The trio do admirably well on this metric given the durational aspect of their rock-not-rock, a fucked-up nihilist motorik that’s less ‘Autobahn’ and more ‘rusting handcart cranking towards the Zone’, or ‘gang of troglodytes tracing leylines across boggy fields’. There’s something mossy and organic about Beak, who represent the the very inverse of rock, the understanding that rock is over; they are brilliant because they know there’s no point trying to resurrect the flimsy showmanship of the old school. So with no frontman and not much in the way of hummable hooks, we get decaying chord progressions and stumbling percussion missing beats, energy always held back, pent up. All this forward motion makes the rare ‘moment’ – a cymbal crash like a thunderclap, guitar set to flame-throwing power chord – stick out more sharply. It’s good enough to distract me from the horror momentarily, but the feeling is firmly implanted.

Gripped by freezing damp – sea-level is a bitch – I walk the few minutes to Rasa, a compact black box venue which, judging from the flyers in the foyer, tends to bring in touring artists from Africa, Africa and South America.
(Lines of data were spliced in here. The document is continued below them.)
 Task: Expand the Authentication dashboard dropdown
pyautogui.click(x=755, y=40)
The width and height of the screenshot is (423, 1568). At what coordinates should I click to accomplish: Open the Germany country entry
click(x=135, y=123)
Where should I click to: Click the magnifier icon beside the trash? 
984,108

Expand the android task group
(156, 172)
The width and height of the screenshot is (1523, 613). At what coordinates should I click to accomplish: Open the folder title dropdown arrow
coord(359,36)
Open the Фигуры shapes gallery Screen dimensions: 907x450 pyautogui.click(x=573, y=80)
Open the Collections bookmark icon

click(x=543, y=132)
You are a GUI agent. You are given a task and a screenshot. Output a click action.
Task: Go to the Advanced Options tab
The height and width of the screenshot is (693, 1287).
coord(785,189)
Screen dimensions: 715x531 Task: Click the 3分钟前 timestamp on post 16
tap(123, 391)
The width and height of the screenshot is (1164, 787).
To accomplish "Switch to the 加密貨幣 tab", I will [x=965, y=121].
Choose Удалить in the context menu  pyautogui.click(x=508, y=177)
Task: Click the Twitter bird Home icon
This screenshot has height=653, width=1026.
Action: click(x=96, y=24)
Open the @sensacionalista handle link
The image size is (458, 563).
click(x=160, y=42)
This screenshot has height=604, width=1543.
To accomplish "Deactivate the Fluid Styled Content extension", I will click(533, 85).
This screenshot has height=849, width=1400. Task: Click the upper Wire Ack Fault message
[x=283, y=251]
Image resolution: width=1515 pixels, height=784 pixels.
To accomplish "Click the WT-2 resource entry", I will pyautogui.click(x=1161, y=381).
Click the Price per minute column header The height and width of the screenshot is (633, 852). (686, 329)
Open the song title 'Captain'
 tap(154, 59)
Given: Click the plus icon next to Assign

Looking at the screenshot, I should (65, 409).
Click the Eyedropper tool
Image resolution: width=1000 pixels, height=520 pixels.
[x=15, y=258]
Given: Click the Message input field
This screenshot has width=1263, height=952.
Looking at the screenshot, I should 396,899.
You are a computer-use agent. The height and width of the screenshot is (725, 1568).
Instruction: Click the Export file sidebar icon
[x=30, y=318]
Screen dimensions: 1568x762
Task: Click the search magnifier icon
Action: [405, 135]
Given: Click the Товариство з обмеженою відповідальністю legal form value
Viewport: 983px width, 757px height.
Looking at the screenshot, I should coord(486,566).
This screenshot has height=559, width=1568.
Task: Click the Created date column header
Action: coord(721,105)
Such a cosmopolitan setting is the perfect portal into Idris Ackamoor and the Pyramids’ time-sliding universe, where free jazz, gypsy folk, ‘50s exotica and Latin rhythms mingle and multiply across their lengthy, spirit-lifting journeys. If Sun Ra’s cosmic-shaman wardrobe came from outer space, the Pyramids’ get-up is distinctly earthbound and eBay-sourced – as well as a leopard print robe and sequinned cap, Ackamoor sports a plush, Made-in-China pharoah’s headpiece – but that only makes the sextet’s free-associating music more accessible. Sandy Poindexter’s earthy violin and Ackamoor’s soaring alto sax are a heady combination, and my feet barely touch the ground.

I head back to TivoliVredenburg for a burst of Tim Hecker in total darkness, who flattens with volume but has only one setting for his fiddly, maximalist onslaught. ‘The situation’ has made me impatient for something bolder and deeper, and more than ever this feels like futile material.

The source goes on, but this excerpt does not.